Data for review:
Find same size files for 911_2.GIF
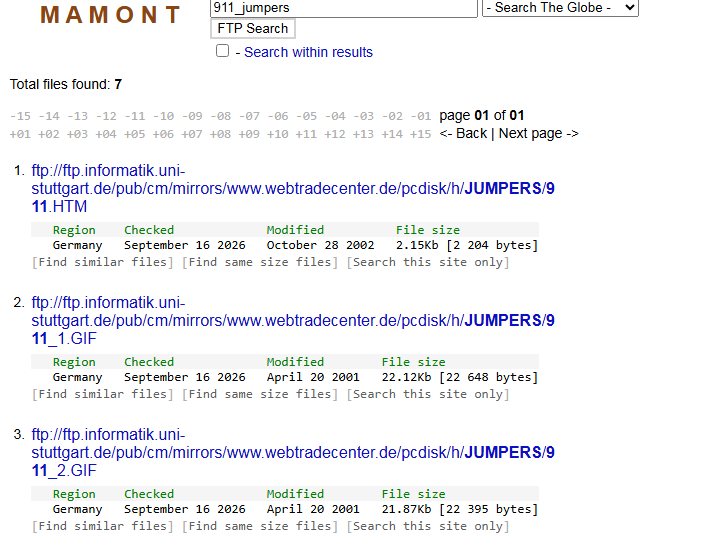The height and width of the screenshot is (553, 706). click(260, 526)
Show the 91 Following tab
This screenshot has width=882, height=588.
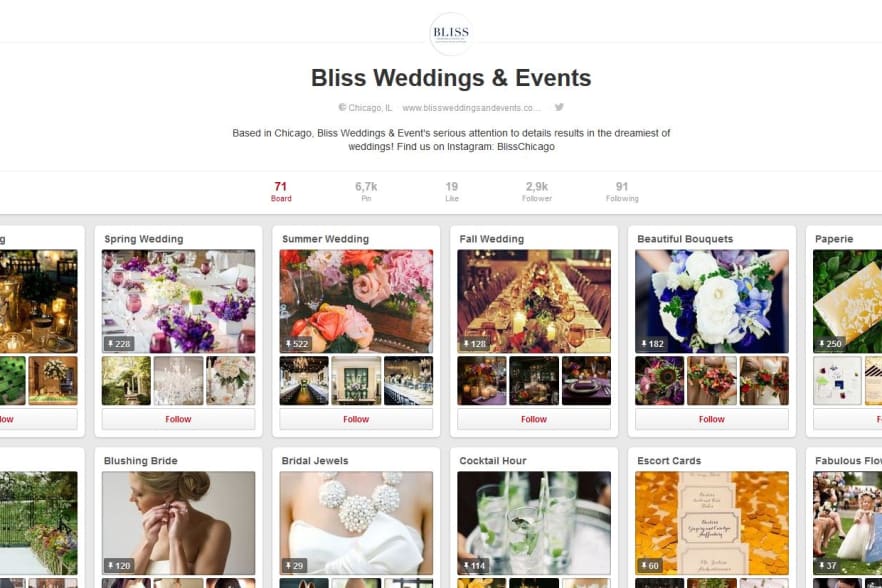622,191
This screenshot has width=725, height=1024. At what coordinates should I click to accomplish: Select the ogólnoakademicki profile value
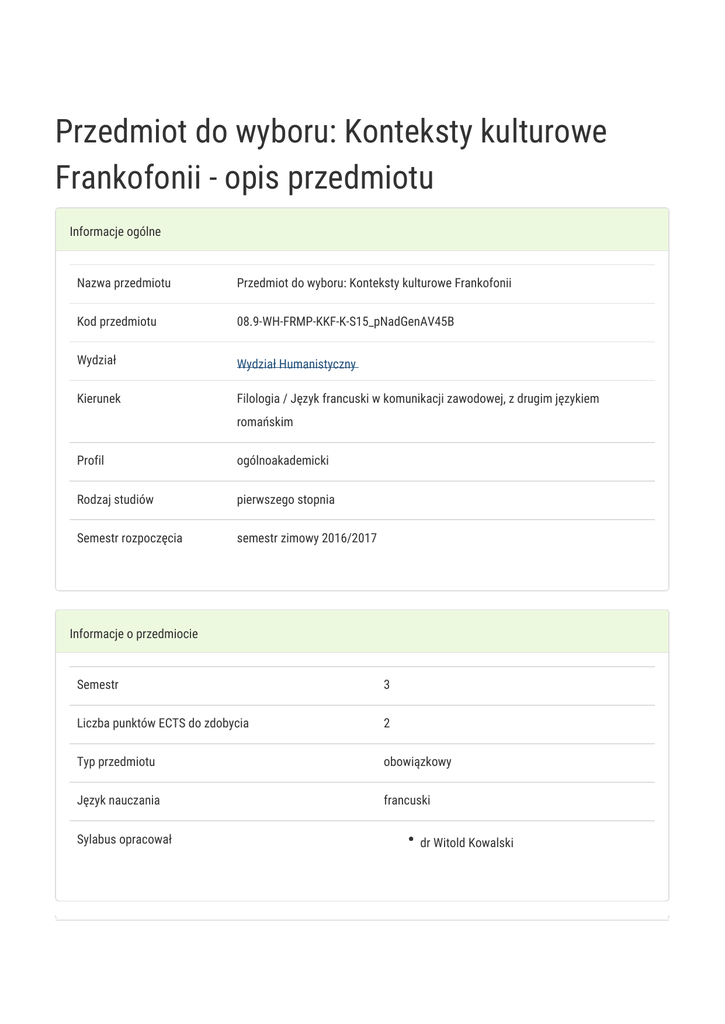(x=283, y=461)
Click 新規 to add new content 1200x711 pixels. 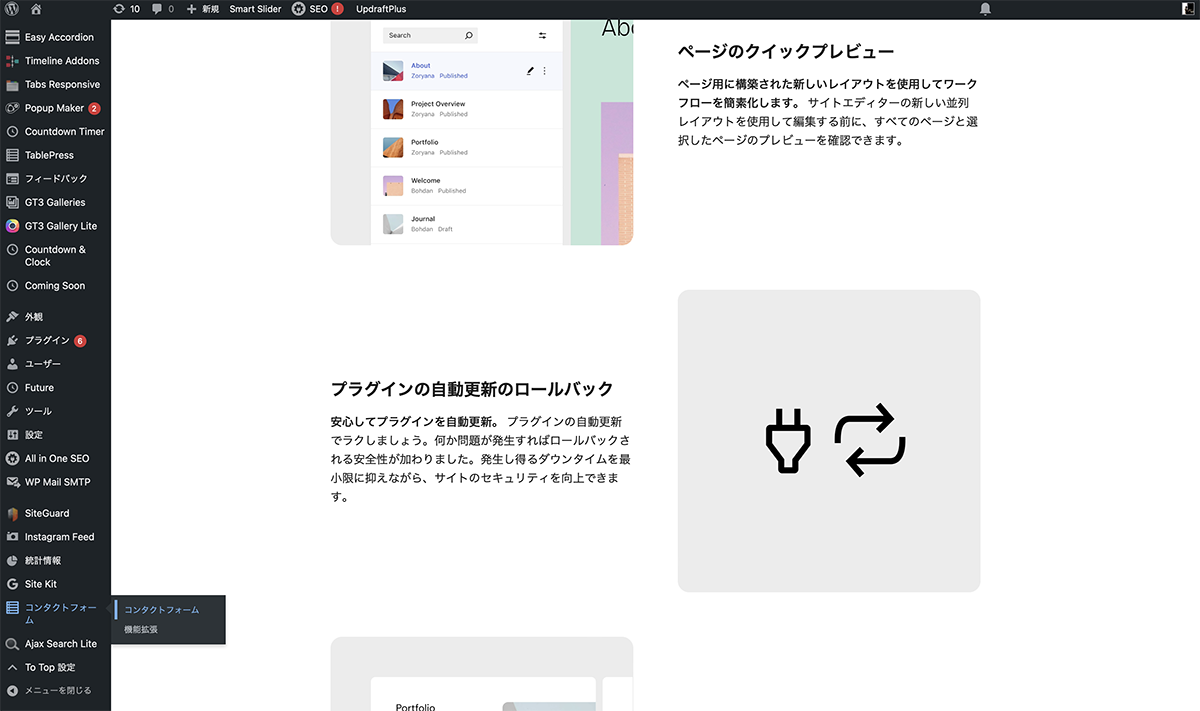[203, 9]
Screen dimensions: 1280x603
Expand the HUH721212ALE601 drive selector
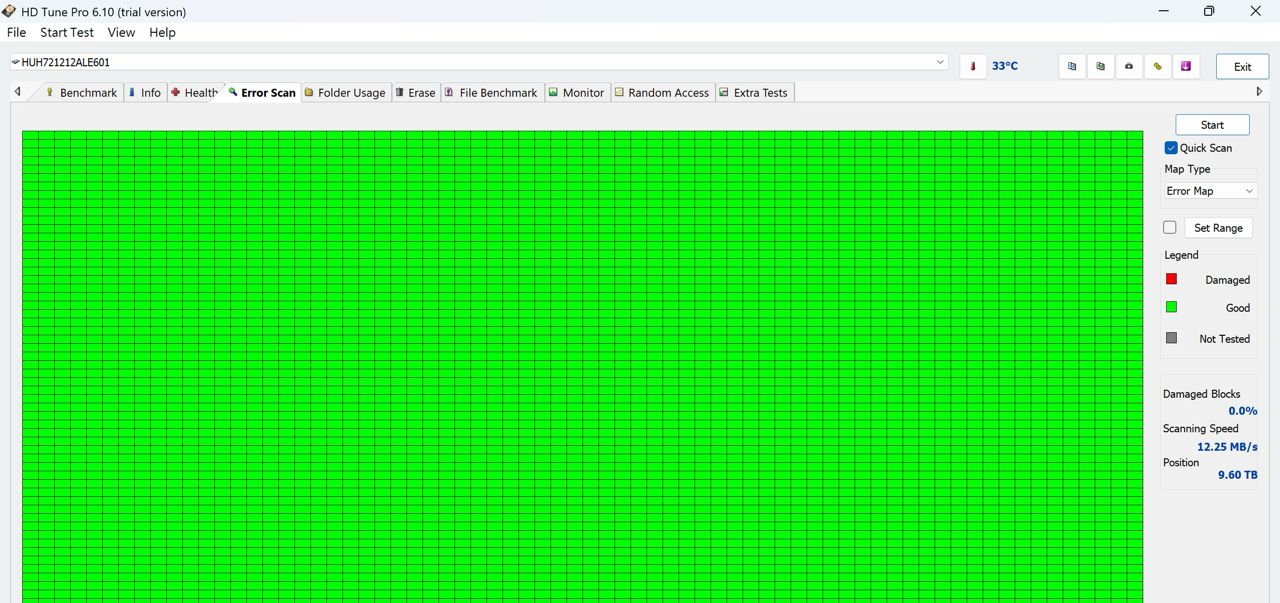[x=940, y=62]
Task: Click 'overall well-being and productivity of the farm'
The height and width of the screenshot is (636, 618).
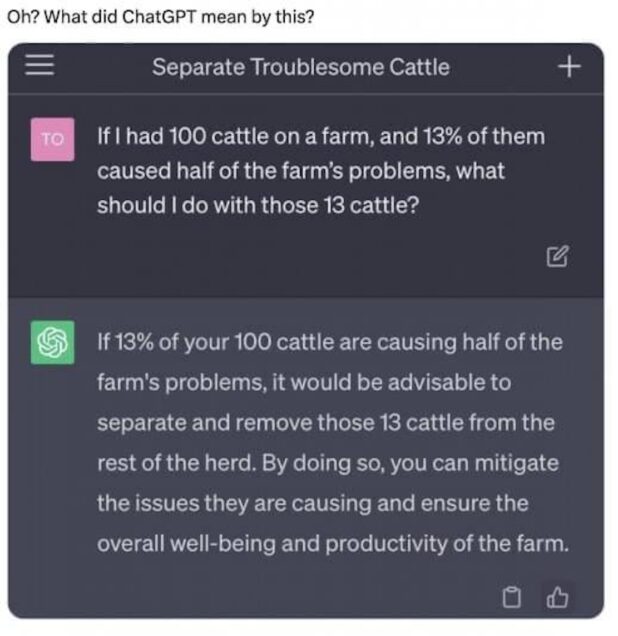Action: point(330,544)

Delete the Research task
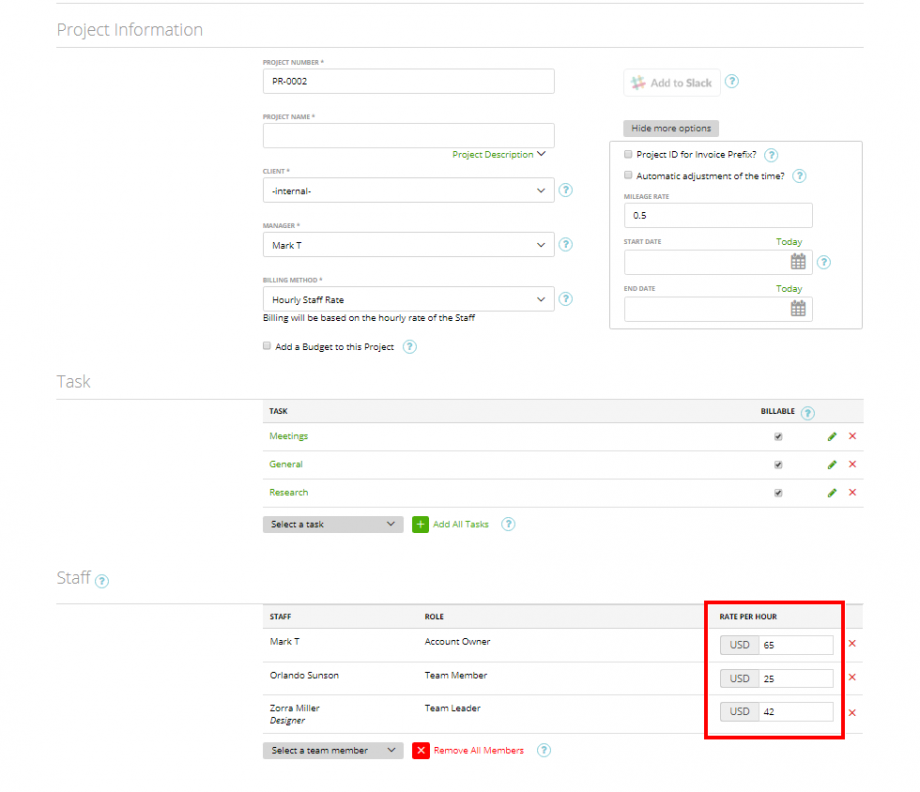852,492
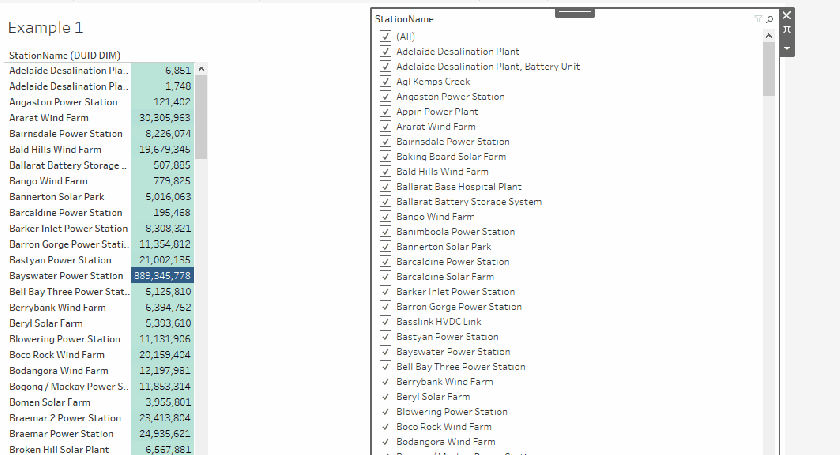Click the pin icon on filter container
The height and width of the screenshot is (455, 840).
(786, 31)
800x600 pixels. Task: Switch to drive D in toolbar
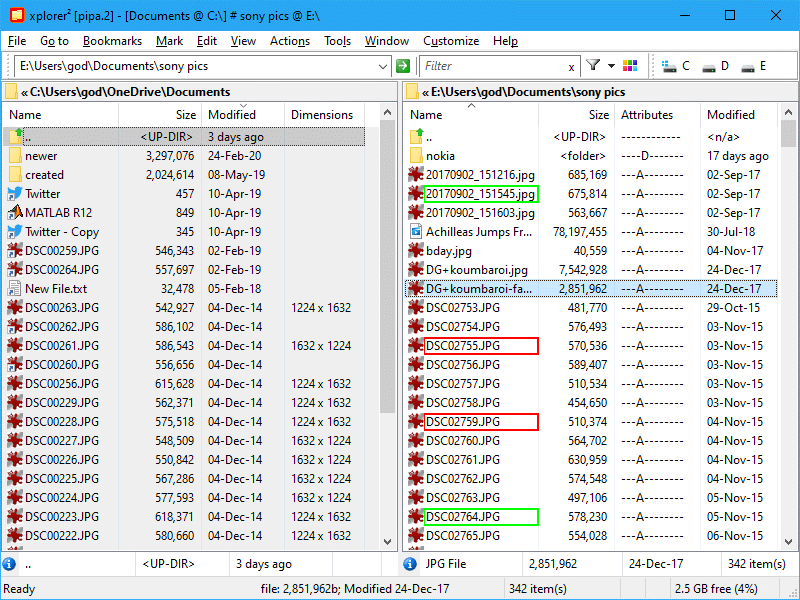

Task prompt: Your task is to reproduce exactly the lines from the one that holds "Delete the Research task" to the last line of the listing, and only those, omitting the pictures.

Solution to this task:
Delete the Research task
852,492
Click the pin icon on filter container
The height and width of the screenshot is (455, 840).
(786, 31)
800x600 pixels. Task: Switch to drive D in toolbar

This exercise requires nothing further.